Reinforcing activity for homework: students will use the textbook as inspiration to create an illustrated model of photosynthesis.  Students will use the detailed model to examine the narratives they drafted in class.  After careful examination, students are encouraged to revise their narratives to more accurately reflect the process of photosynthesis.  If the students are having a difficult time with matching the model to the narrative, they may use the Teacher-Developed Narrative Statements to connect the illustrated model with the correct detailed descriptions.  

The student-drawn model and accompanying narration will serve as a study guide for a future assessment. 

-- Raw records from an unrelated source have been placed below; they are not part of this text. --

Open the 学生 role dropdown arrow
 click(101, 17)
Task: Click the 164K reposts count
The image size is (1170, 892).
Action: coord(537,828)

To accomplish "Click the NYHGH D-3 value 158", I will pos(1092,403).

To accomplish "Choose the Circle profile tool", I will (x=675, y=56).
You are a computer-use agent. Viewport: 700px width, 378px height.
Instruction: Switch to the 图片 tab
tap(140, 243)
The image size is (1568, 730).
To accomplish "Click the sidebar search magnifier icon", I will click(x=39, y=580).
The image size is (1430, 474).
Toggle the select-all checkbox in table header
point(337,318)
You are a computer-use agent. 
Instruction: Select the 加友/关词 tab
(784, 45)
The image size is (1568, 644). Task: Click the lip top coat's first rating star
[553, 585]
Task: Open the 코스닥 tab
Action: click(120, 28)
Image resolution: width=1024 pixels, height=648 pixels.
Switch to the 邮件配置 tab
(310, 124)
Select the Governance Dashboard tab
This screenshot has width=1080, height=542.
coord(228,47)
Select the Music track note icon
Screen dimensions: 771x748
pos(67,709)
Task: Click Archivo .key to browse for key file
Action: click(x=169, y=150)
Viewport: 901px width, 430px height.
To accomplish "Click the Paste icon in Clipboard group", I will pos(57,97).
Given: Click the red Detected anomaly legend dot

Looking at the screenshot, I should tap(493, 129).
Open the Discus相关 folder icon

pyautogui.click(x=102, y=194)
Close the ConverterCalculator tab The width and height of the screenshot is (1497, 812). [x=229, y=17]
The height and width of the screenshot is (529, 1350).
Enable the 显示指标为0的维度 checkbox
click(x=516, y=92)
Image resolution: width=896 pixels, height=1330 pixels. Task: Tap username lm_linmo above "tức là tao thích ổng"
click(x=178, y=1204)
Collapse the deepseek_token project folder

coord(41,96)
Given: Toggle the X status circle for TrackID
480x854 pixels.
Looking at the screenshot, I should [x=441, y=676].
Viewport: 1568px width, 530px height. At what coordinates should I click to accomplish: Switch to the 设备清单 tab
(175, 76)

Sample of Two Student Narrations of Photosynthesis 

Samples of Student Diagram #1 - As you can see from this artifact, the student exceeded all expectations in their artistic representation of the process of photosynthesis.

Sample of Student Diagram #2 - It goes without saying that not all students in our Biology class will be great artists, but this diagram shows the range of effort and quality.  My suggestion is to remind your students to slow down and make sure their diagram is clear enough to help support their study of the materials.

Students will be provided the opportunity to put their ideas into action during the next lesson when their inquiry labs are implemented and the real "magic" of the inquiry process can be observed!